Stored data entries
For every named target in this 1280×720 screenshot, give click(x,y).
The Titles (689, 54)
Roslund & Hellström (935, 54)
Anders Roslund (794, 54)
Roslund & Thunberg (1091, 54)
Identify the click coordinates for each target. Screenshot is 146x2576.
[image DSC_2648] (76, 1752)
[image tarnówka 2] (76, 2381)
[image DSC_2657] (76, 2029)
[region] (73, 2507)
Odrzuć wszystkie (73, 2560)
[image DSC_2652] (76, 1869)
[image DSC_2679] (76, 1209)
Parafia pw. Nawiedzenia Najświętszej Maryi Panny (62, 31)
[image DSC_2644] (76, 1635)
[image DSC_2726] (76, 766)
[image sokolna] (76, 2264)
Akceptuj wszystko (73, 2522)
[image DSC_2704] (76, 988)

_Exercise_: The expected answer is an exact copy of the lines above, beginning at the line with "Roslund & Thunberg (1091, 54)" and ending at the line with "[image DSC_2679] (76, 1209)", with both ends in.

_Solution to the problem_:
Roslund & Thunberg (1091, 54)
Identify the click coordinates for each target. Screenshot is 146x2576.
[image DSC_2648] (76, 1752)
[image tarnówka 2] (76, 2381)
[image DSC_2657] (76, 2029)
[region] (73, 2507)
Odrzuć wszystkie (73, 2560)
[image DSC_2652] (76, 1869)
[image DSC_2679] (76, 1209)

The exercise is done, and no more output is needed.